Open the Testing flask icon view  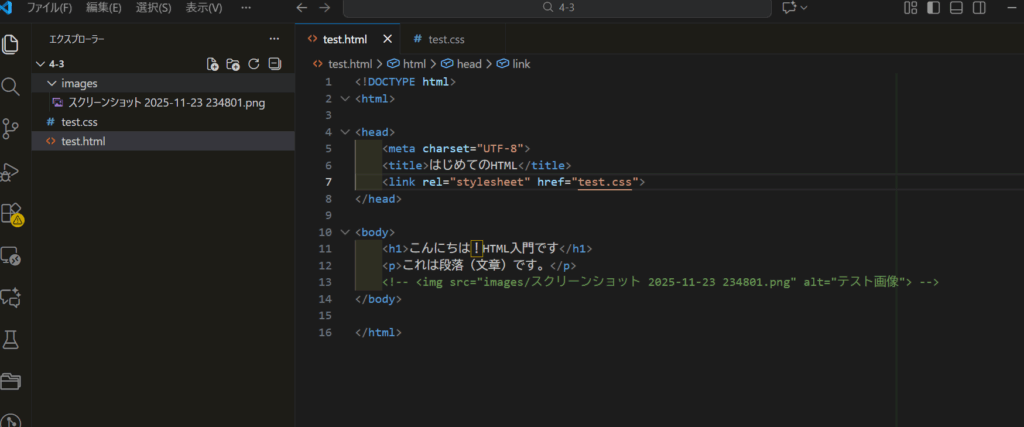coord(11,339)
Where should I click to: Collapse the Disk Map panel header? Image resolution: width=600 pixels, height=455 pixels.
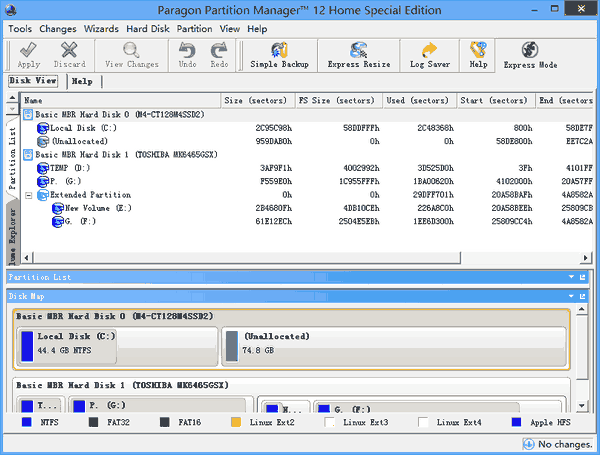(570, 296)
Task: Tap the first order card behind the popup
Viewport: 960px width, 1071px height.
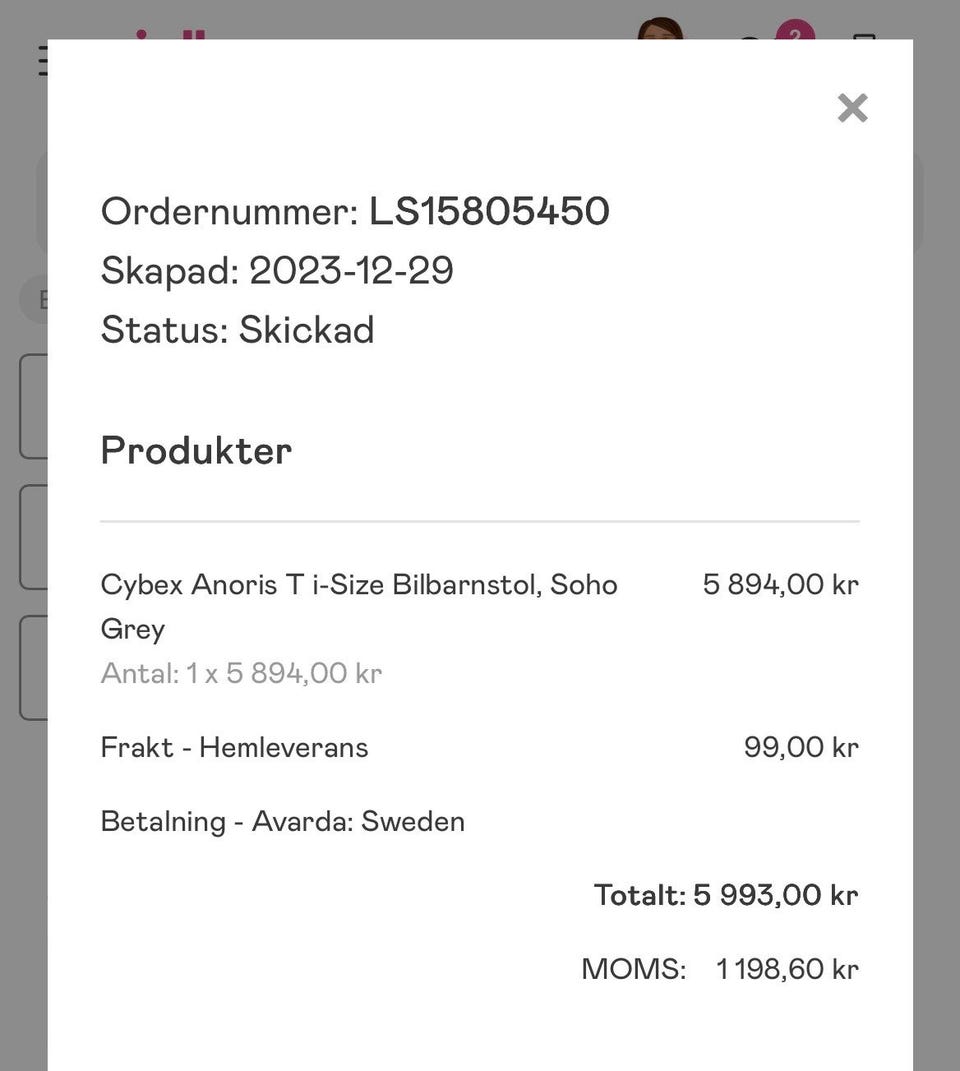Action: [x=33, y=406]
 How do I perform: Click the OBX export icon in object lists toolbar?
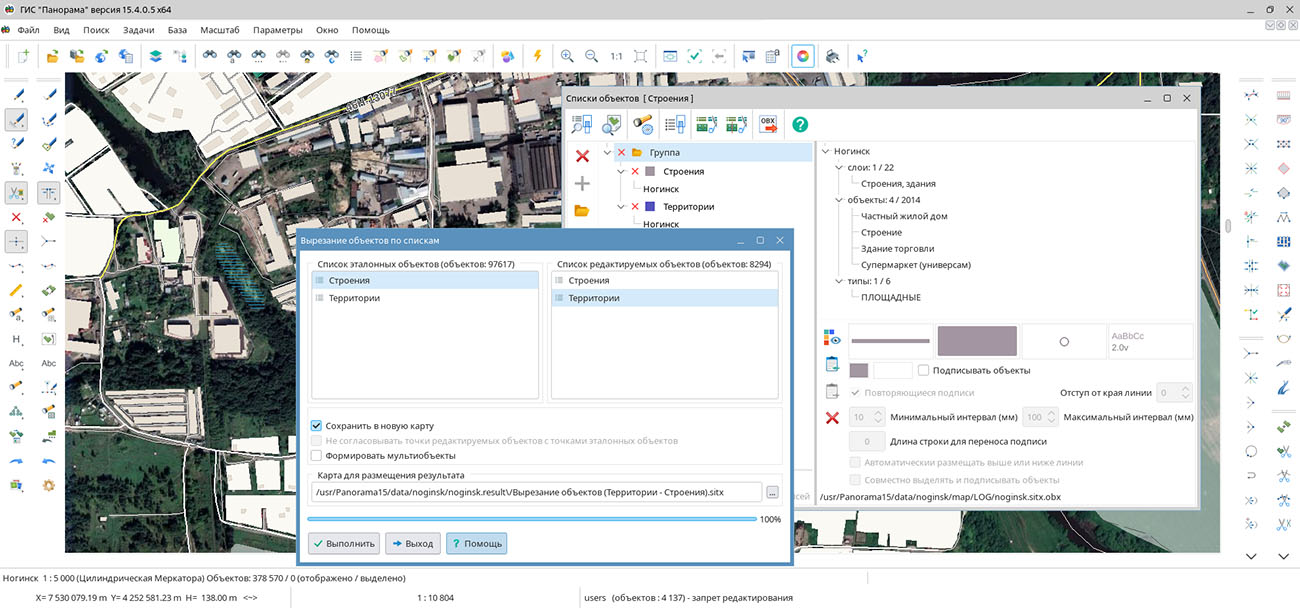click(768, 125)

========================================

§ Problem description: Please copy exactly the lines from the one containing "How do I perform: Click" through the last line of the records above, both included, and leave out any pictures.

§ Output of the task:
 How do I perform: Click the OBX export icon in object lists toolbar?
click(768, 125)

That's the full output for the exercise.